Teaching unions are blocking reform of the education system, a report by independent think-tank Reform has said.
Written by Richard Tice, chairman of governors at Northampton Academy, part of the network of publicly-funded independently run schools, the report said to improve educational performance there needed to be radical changes to the employment of teachers and regulations on discipline, curriculum and performance tables.
Tice’s report said the unions should transform their role from a “blocker of reform” to becoming a positive driver of change.
The government should roll out the academy programme to the majority of state schools, meaning they would be responsible for setting teacher’s pay and conditions locally, driving up teaching quality, the report said.
The benefits would mean more schools would resemblew successful businesses, with better managers on improved salaries and more motivated teachers.
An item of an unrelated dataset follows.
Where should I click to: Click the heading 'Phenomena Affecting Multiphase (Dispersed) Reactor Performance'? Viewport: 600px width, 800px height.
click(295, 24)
“The extent to which the influence of teaching unions permeates the whole of the schools’ activity was surprising to me,” Tice said.
“Teachers’ conditions of service are agreed at a national level between employers and teaching unions. In practice these agreements have enabled unions to be the blockers of reform, instead of organisations that support teachers to do a good job.”
The report said it could take up to a year to get rid of a substandard teacher.
“Teachers who cannot control classes, who will not follow heads’ policies and who are on constant sick registers need to be let go, either to pursue another career or retrain in their current posts,” the report concluded.
The National Union of Teachers labelled the report as “claptrap”.